**Tasks to perform:**
**1)** Answer from the rates roundup:
(a) Which strategist is named for Nomura?
(b) According to Morgan Stanley, April has the most negative net issuance number for how long?
(c) What target does BNP Paribas give for receiving the EUR 10y swap outright?
**2)** Transcribe the part of the rates roundup starting with "- EMU QE, plus" and going on through "including George Goncalves)".

-- BEGIN Passage provided --

EU RATES ROUNDUP: TLTRO-II, Net Negative EGB Supply for April
(Bloomberg) -- Analysts focus on market implications from latest round of LTROs, large negative net EGB supply for April as a result of redemptions, greater ECB QE buying.
- Deutsche Bank (strategists including Francis Yared)
- Current global monetary policy environment remains conducive of carry trades in EUR fixed income, though valuations becoming increasingly challenging
- Exit German 10s30s flattener; turn bullish on 10Y bunds via 162.5/163.5 1x1.5 call ratio, costs 18 cents, expires April 22, maximum payout with yields approaching last year’s lows
- Hold long 5Y Italy; target 5Y Italy/Germany spread of ~40bps seen in late 2009, implies further 15bps rally in 5Y BTPs
- RBS (strategists including Andrew Roberts)
- EMU QE, plus new TLTROs will outweigh net supply; leaves up to EU1.6T of bond buying from the street; bias towards lower yields across the curve
- FOMC is going to deliberately leave the “taps open”, curve should steepen, rally in short-end; 5s30s steepeners in the U.S. boxed vs EUR, pays roll of 2.4bps per 3-months
- More ECB action expected, QE and rate cuts, will push investors further out the curve; see further 20bps of depo cuts by year end; EU80b/month asset buying only serves to squeeze all markets, mostly bunds
- Non-uniform distribution of corporate purchases could reduce purchases of sovereign bond markets, most likely to suffer is Netherlands; recommend short 10y Netherlands on credit fly vs. Germany and Austria
- Nomura (strategists including George Goncalves)
- Central bank heavy week has passed, no real govt supply ahead, markets will be digesting the recent moves, need fundamentals to continue to improve for confidence to return
- Expect flattening pressure, 30y outperformance to prevail, risk of scarcity pricing is returning; close received 5s10s30s EUR fly, scale into 10s30s flatteners
- Recent Praet comments underlined that ECB could cut the deposit rate again if need be, which is more specific, less dismissive than Draghi’s words
- BNP Paribas (strategists including Laurence Mutkin)
- Expect the market’s bullishness to lead to curve flattening with the front-end anchored by the prospect of ECB status quo on rates for a while
- Expect bull-flattening bias to develop, at least up to the 7-10y area
- Receive EUR 10y swap outright; target 0.40%, stop 0.68%, 1- mo. carry +0.4bp
- Receive EUR 2s10s30s fly; target zero, stop at 30bp, 1- mo. carry +1.7bp: MORE
- Morgan Stanley (strategists including Alexander Wojt)
- Given weak inflation outlook, highly unlikely the ECB can alter its policy course significantly for some time; expect further 10bps depo cut by Sept., marginally more aggressive easing than is currently priced by the market
- April has most negative net issuance number for over 5 years, on both QE-adjusted, unadjusted basis
- High redemptions, unusually large government bond purchases should provide broad support for EGBs in the near term; maintain long 5Y BTP vs Bunds, recommend new longs added in 12Y-15Y BTP
- Based on historic relationship, 10Y gilts are unusually rich vs USTs; expect gilts to underperform; recommend going long 10y USTs vs. gilts via futures; key risk to trade is potential for brexit concerns for support gilt, Fed turns more hawkish
- Commerzbank (strategists including Michael Leister)

-- END Passage provided --
-- BEGIN Extracted entries --

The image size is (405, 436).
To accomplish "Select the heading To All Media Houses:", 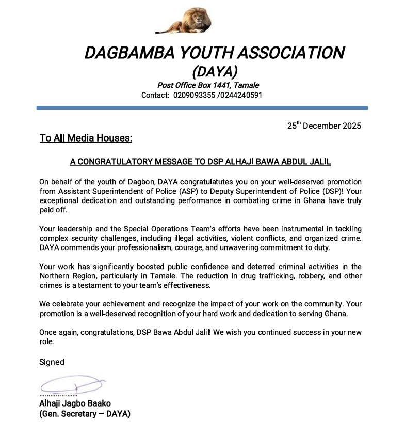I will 86,138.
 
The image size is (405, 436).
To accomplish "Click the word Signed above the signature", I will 52,362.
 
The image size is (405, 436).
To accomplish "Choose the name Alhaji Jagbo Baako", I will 75,403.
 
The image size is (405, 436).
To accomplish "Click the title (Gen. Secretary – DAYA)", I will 85,414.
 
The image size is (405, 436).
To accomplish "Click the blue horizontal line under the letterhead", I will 202,108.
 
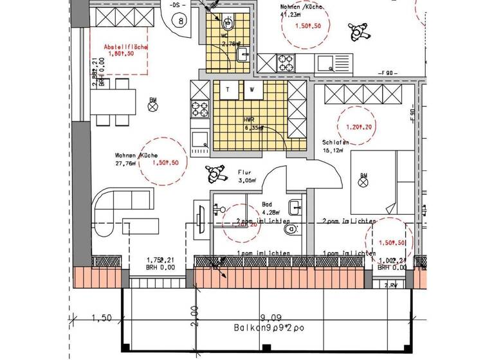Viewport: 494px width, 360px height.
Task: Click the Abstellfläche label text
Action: click(x=126, y=48)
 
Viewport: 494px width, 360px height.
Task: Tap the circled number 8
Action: click(x=181, y=21)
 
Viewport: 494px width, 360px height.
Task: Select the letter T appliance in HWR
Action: click(x=226, y=89)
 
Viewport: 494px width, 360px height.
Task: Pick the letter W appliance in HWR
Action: click(x=252, y=89)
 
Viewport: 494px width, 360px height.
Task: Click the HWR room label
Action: click(x=249, y=120)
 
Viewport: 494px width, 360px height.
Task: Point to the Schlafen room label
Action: click(x=336, y=143)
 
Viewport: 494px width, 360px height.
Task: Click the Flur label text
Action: click(x=244, y=172)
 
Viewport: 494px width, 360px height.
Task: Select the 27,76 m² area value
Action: click(x=127, y=164)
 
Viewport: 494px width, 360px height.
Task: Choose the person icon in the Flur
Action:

-- END Extracted entries --

**Responses per task:**
**1)**
(a) George Goncalves
(b) Over 5 years
(c) 0.40%

**2)**
- EMU QE, plus new TLTROs will outweigh net supply; leaves up to EU1.6T of bond buying from the street; bias towards lower yields across the curve
- FOMC is going to deliberately leave the “taps open”, curve should steepen, rally in short-end; 5s30s steepeners in the U.S. boxed vs EUR, pays roll of 2.4bps per 3-months
- More ECB action expected, QE and rate cuts, will push investors further out the curve; see further 20bps of depo cuts by year end; EU80b/month asset buying only serves to squeeze all markets, mostly bunds
- Non-uniform distribution of corporate purchases could reduce purchases of sovereign bond markets, most likely to suffer is Netherlands; recommend short 10y Netherlands on credit fly vs. Germany and Austria
- Nomura (strategists including George Goncalves)